AVAILABLE DATA:
+-------+

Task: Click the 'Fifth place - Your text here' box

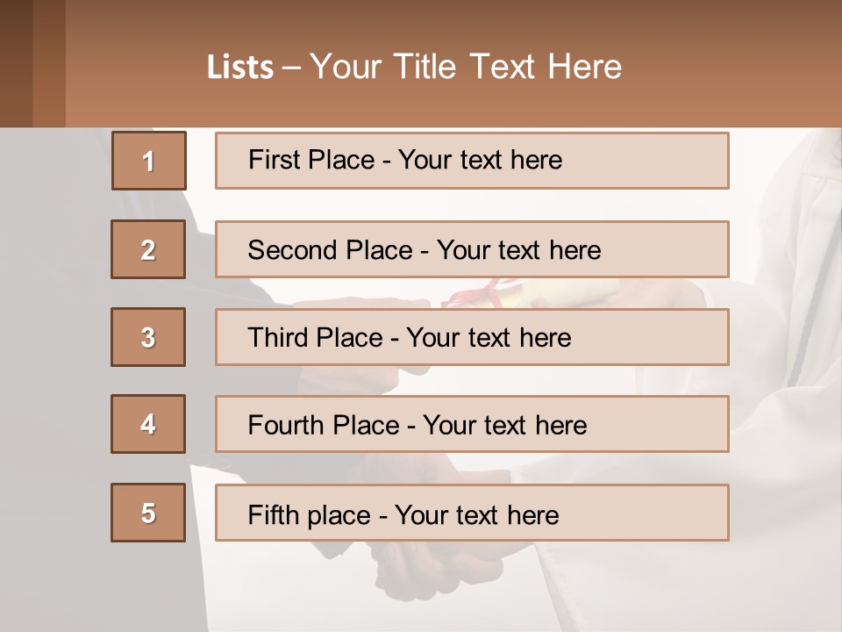Action: [x=472, y=513]
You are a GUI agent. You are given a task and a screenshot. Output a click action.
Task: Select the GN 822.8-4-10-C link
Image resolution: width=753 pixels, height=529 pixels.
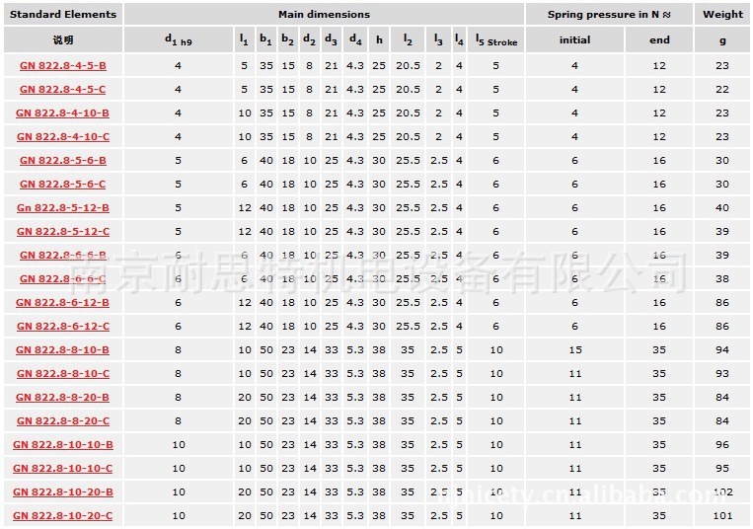pyautogui.click(x=63, y=136)
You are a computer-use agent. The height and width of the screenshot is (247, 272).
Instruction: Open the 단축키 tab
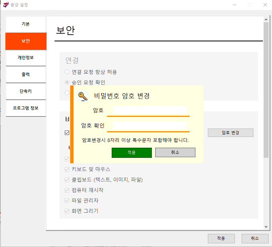point(26,91)
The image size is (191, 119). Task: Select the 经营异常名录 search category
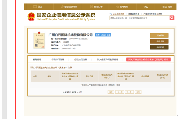[134, 14]

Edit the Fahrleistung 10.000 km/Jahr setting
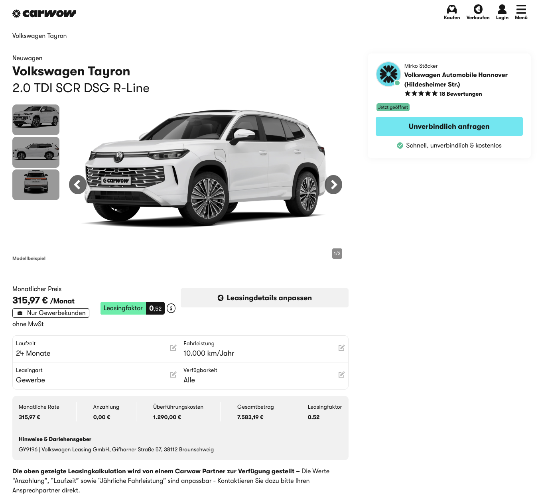click(x=341, y=348)
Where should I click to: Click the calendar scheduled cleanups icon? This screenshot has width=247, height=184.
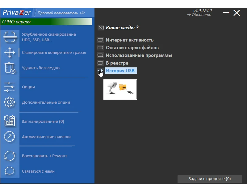10,121
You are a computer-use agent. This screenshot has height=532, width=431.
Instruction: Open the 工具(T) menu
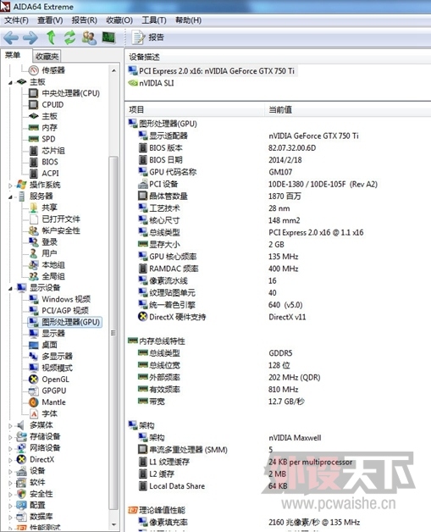pyautogui.click(x=154, y=20)
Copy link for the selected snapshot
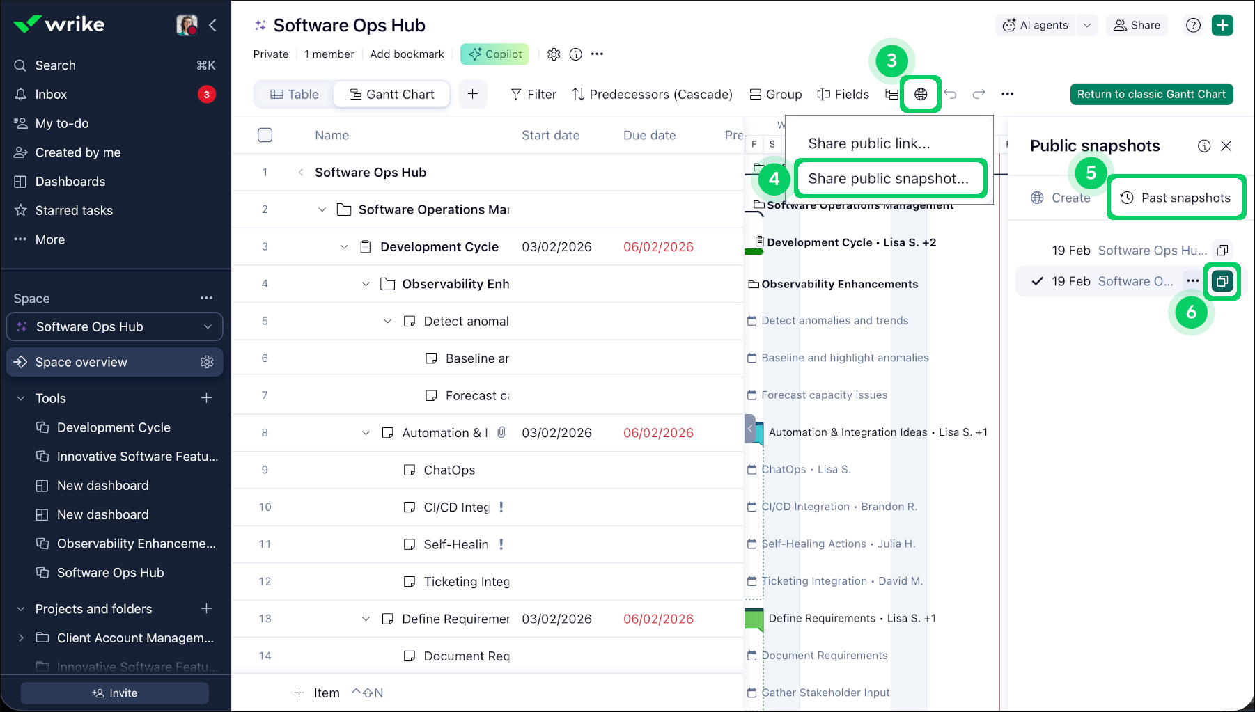The height and width of the screenshot is (712, 1255). [x=1222, y=281]
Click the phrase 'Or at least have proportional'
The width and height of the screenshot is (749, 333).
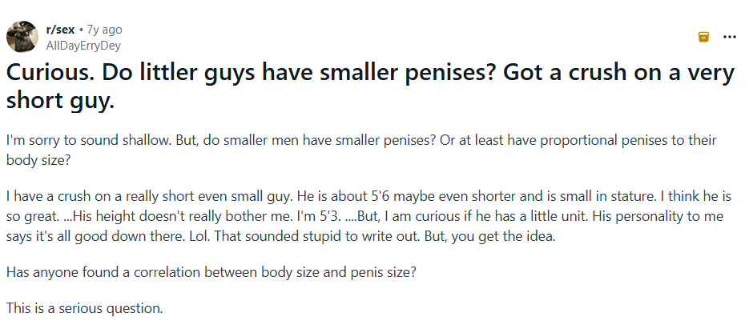[527, 141]
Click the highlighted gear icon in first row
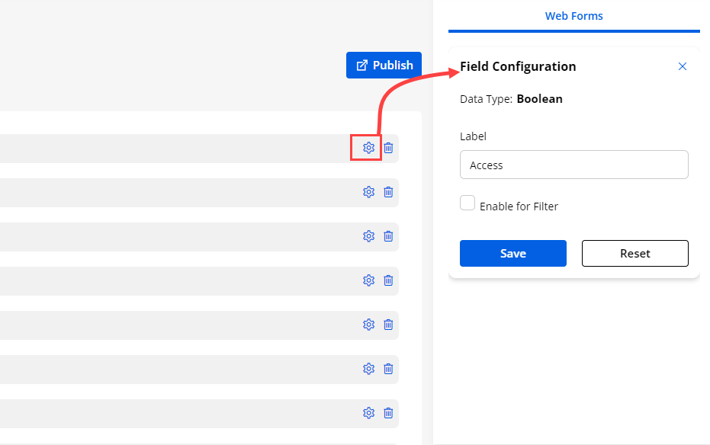The height and width of the screenshot is (445, 710). 368,148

+-------+

WORK ORDER:
For the entries above, return an exact copy that omits the images.

ANSWER FOR THE TASK:
Task: Click the 'Fifth place - Your text here' box

Action: [x=472, y=513]
You are a GUI agent. You are given a task and a screenshot. Output a click action.
Task: Select the GN 822.8-4-10-C link
Image resolution: width=753 pixels, height=529 pixels.
pyautogui.click(x=63, y=136)
You are a computer-use agent. The height and width of the screenshot is (247, 272).
Instruction: Open the 단축키 tab
point(26,91)
The image size is (191, 119). Task: Select the 经营异常名录 search category
[134, 14]

Edit the Fahrleistung 10.000 km/Jahr setting
click(x=341, y=348)
Where should I click to: Click the calendar scheduled cleanups icon? This screenshot has width=247, height=184.
10,121
You are a computer-use agent. This screenshot has height=532, width=431.
Instruction: Open the 工具(T) menu
pyautogui.click(x=154, y=20)
Copy link for the selected snapshot
The height and width of the screenshot is (712, 1255). [x=1222, y=281]
Click the phrase 'Or at least have proportional'
The width and height of the screenshot is (749, 333).
[527, 141]
Click the highlighted gear icon in first row
The height and width of the screenshot is (445, 710). 368,148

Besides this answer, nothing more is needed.